Abstract

INTRODUCTION: Opioid-sparing protocols can reduce postpartum opioid prescribing in opioid-naïve patients; however, patients with a history of opioid use disorder (OUD) and chronic pain are typically excluded from evaluations. We assessed the postpartum pain experience in patients who were not opioid-naïve before delivery. METHODS: We conducted a phone survey assessing maternal postpartum pain experiences for all patients with OUD and chronic pain on opioids prenatally who delivered between January 2020 and August 2021 at a single hospital. In this IRB exempt study, verbal informed consent was obtained for all participants. Analyses included simple descriptive statistics. RESULTS: Of 24 patients successfully contacted, 17 (71%) participated.
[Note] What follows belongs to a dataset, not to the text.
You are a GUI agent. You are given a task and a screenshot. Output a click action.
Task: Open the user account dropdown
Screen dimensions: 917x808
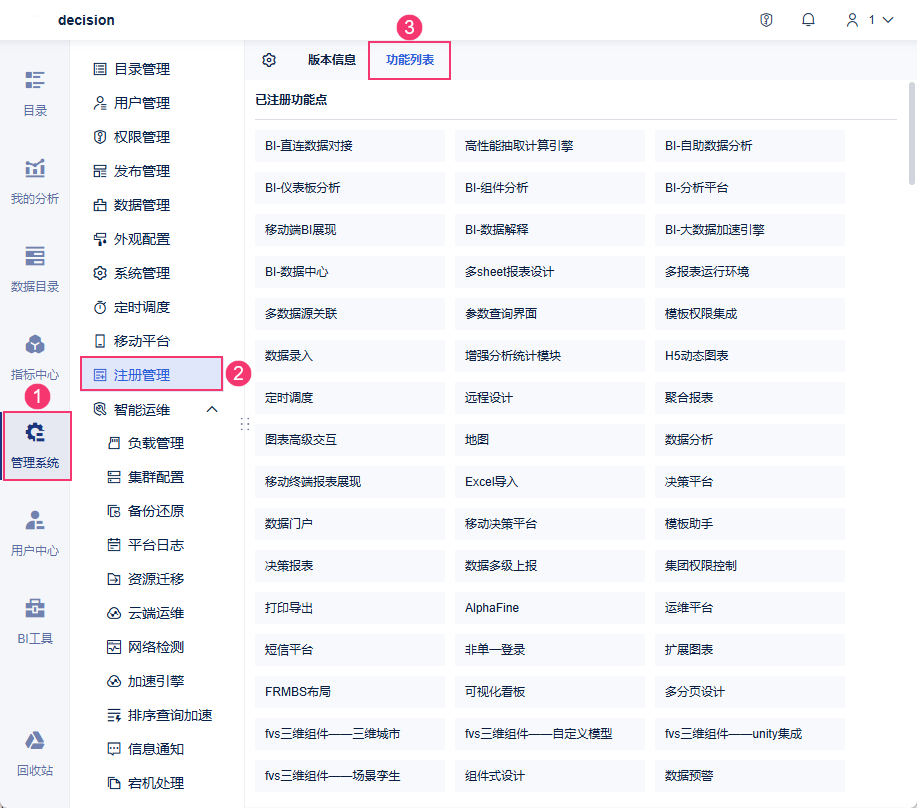[870, 20]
Patients were predominantly White (100%, 17/17), publicly insured (76%, 13/17), multiparous (82%, 14/17), had a vaginal delivery (53%, 9/17), and had an average age of 32. Patients were most commonly identified as having OUD (88%, 15/17) followed by chronic pain (12%, 2/17). About a quarter (4/17, 24%) reported poor pain control (7/10 or greater) in the hospital and one week after discharge. Among patients with vaginal deliveries, 11% (1/9) used opioids postpartum, 78% (7/9) used acetaminophen, and 67% (6/9) used ibuprofen. Among cesarean births, 50% (4/8) used opioids postpartum, 100% (8/8) used acetaminophen, and 75% (6/8) used ibuprofen. Of the 69% (11/16) who reported breastfeeding, 45% (5/11) reported some pain interference. CONCLUSION: Many patients on maintenance opioids prenatally reported poor postpartum pain control. Non-opioid medications were not optimized in patients undergoing cesarean delivery, suggesting an opportunity for better opioid-sparing pain management strategies.